Vorgegebener Text:
Wie es sich für eine Kind-Superheldin gehört, wird sie vor große Aufgaben gestellt. So lodern um viele Menschenstädte verheerende Brände und es wird vermutet, dass Elfen mit verbotenen pyrokinetischen Fähigkeiten diese gelegt haben. Unbekannte statten Sophie mit allen Mitteln aus, um das Feuer in einer Flasche einzufangen, um es analysieren zu können. Mit Hilfe eines feuerfesten Flugsauriers, der "mitgeliefert" wird gelingt es. Drei wohl einer bösen Seite angehörige dunkel gekleidete Männer entführen sie und wollen ihre Wissen stehlen, doch mit Hilfe von Freunden gelingt es ihr zu fliehen.

Zur Story gehören noch die typischen Bubengeschichten (sie hat einen Fan-Club), Prüfungsängste (in eigentümlichen Elfenfächern), Familienängste (sie scheint ein künstlich befruchtetes Elfenkind zu sein, deren Fähigkeiten ihr eingepflanzt wurden) nach ihrer Entführung ins Elfenreich, bis schließlich sie von einer Familie, die für die Menschen ausgestorbene Tierarten in einem Reservat betreut und ihre leibliche Tochter in einem Hausfeuer verloren hat, adoptiert wird.

Datenauszug:
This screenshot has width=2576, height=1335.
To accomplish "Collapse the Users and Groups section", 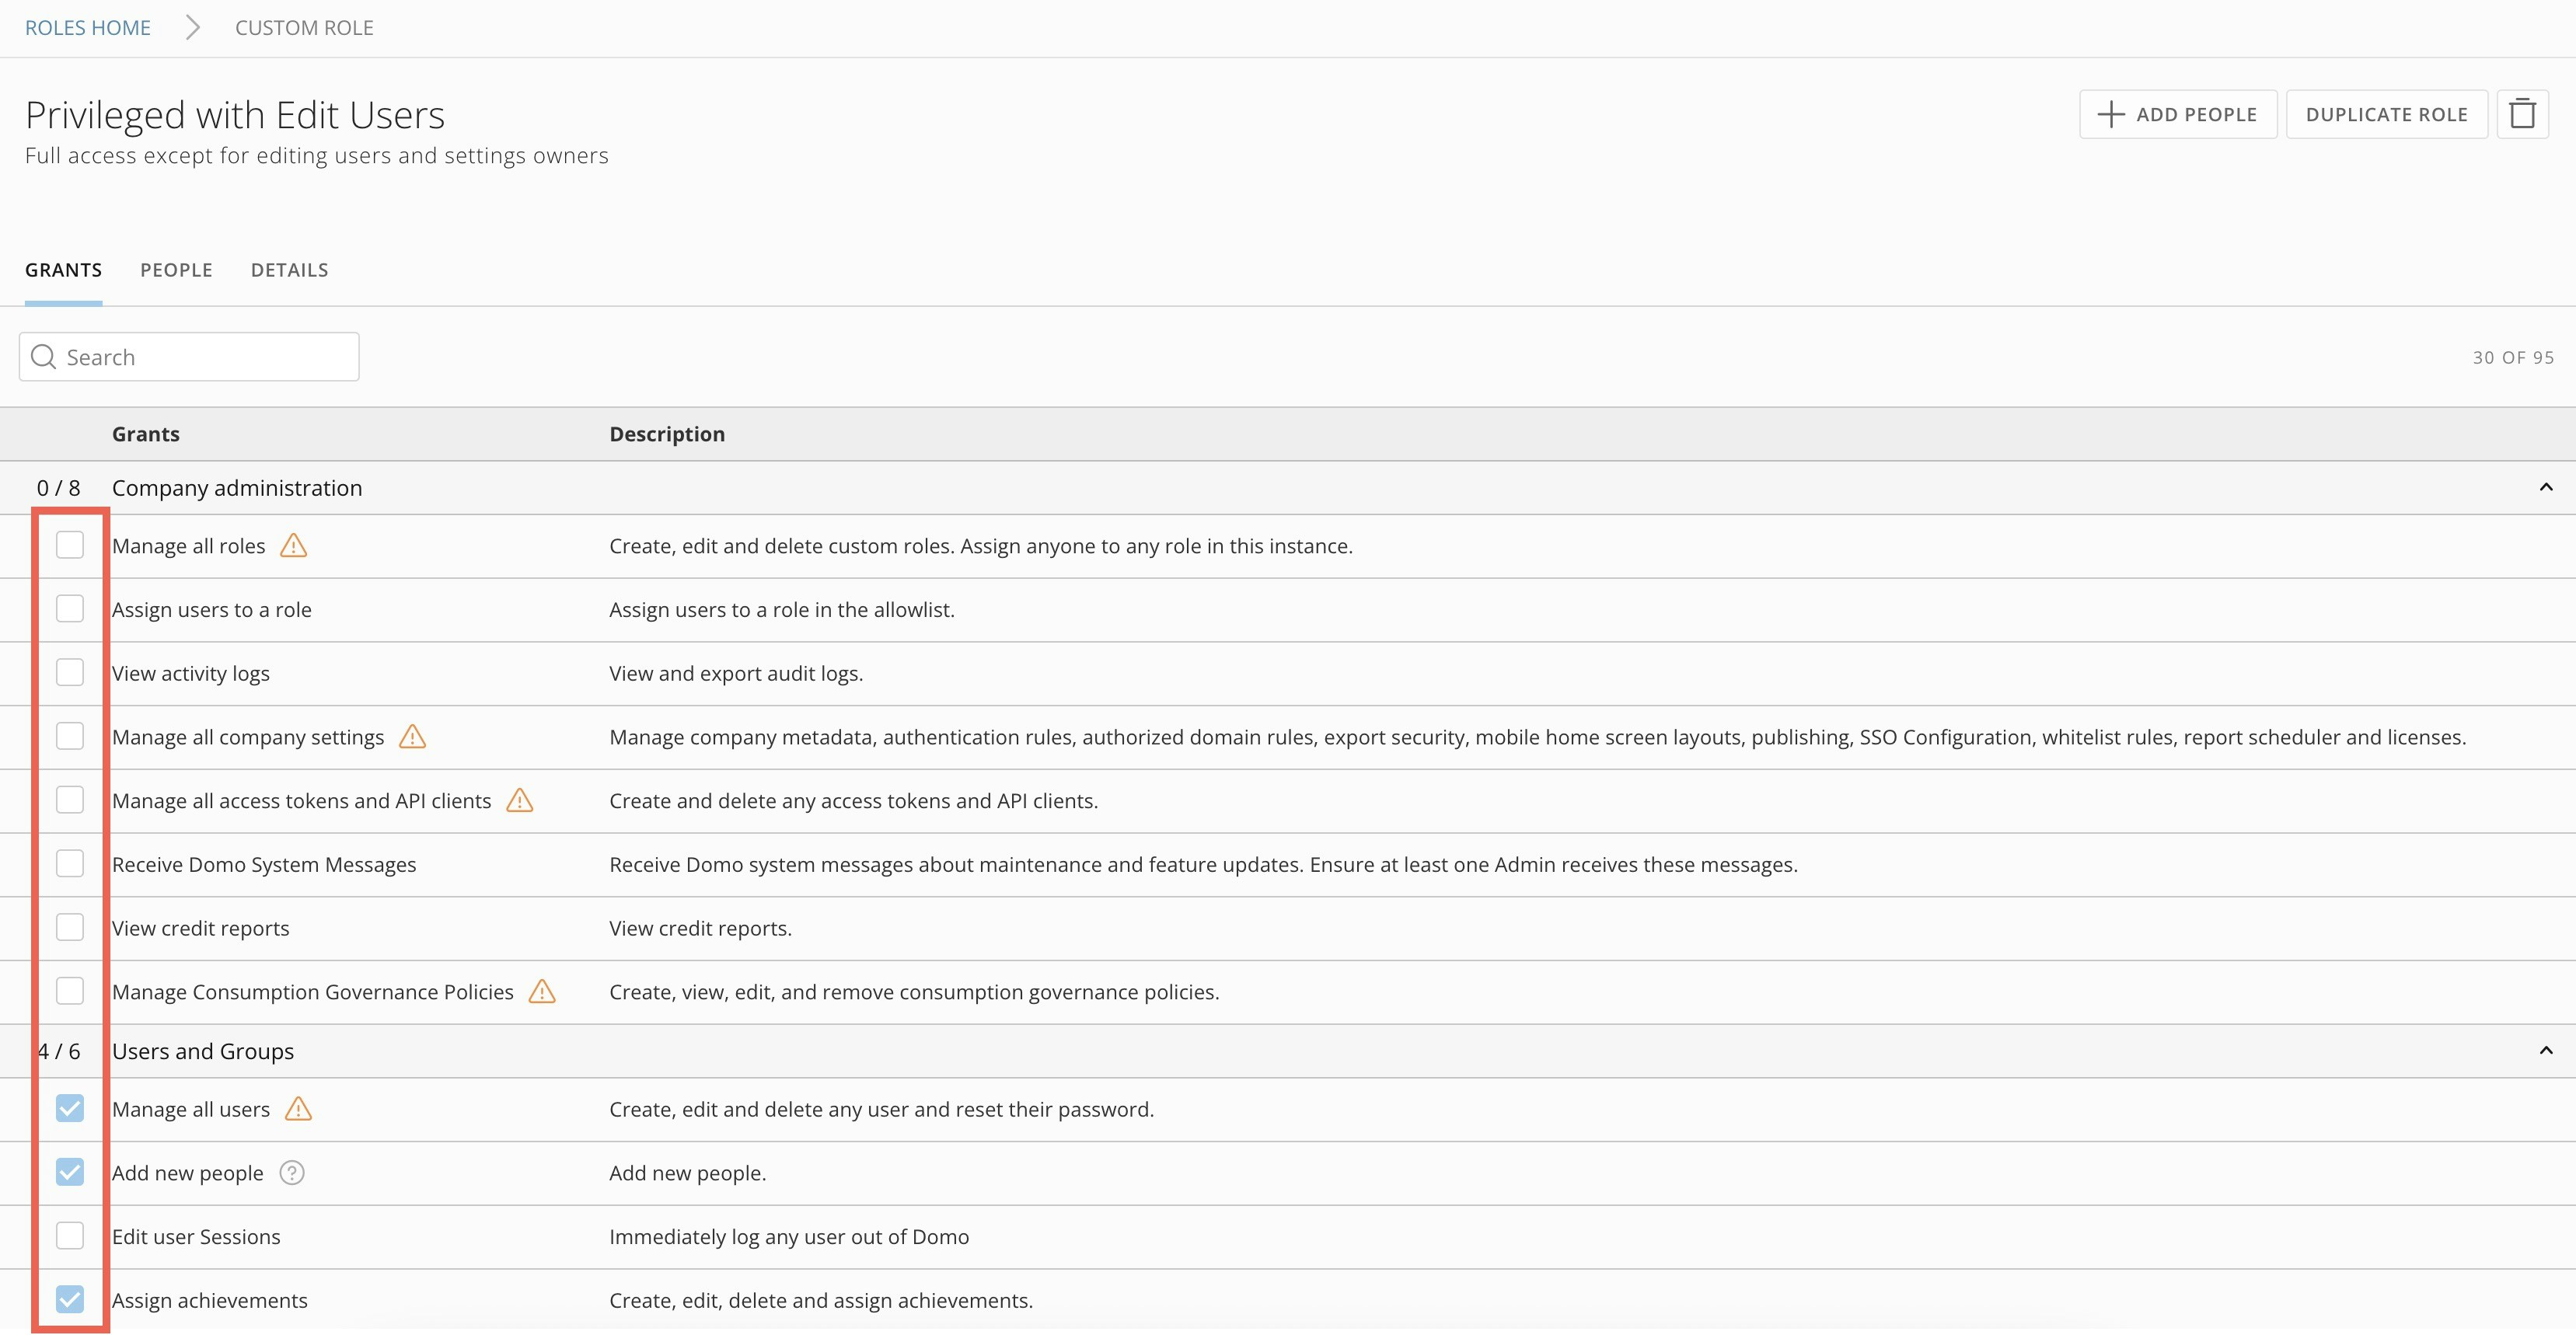I will pyautogui.click(x=2545, y=1051).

Übungsaufgaben:
A: Womit gelingt es Sophie im Text über Sophie und das Elfenreich, das Feuer in einer Flasche einzufangen?
B: Setzen Sie den Text über Sophie und das Elfenreich im Anschluss an seinen letzten Satz fort.

Lösungen:
A: Mit Hilfe eines feuerfesten Flugsauriers.

B:
Doch der Plot ist nicht die Essenz. Messenger kreiert einen Elfenstaat, der als faschistisch zu bezeichnen ist.

  • Ein zwölfköpfiger Hoher Rat beherrscht seit Jahrtausenden die beinahe unsterblichen Elfen. Er ist Gesetzgeber, Regierung und Gericht in einem. Gewaltenteilung gibt es nicht.
  • Die Leibgarde des Rats besteht aus muskulösen, großen Kobolden, einer Art SS.
  • Die Elfen werden nach ihren angeborenen Fähigkeiten eingeteilt und so einer gesellschaftlichen Schicht zugeteilt.
  • Die Selektion erfolgt an Schulen, in denen ihre Fähigkeiten ausgetestet werden.
  • Talentlose werden nach Exillium verbannt.
  • Minder Talentierte gehen in die Produktion oder den Handel.
  • Sehr talentierte erwartet ein Platz in der adeligen Elite.
  • Hochtalentierte werden von anderen Elfenkindern abgeschottet unterrichtet.
  • Allen Elfen wird bei Geburt eine riesige Menge Geld zur Verfügung gestellt, welche für das ganze lange Leben reichen soll.
  • Es existieren eigene Städte für Produktion und Handel.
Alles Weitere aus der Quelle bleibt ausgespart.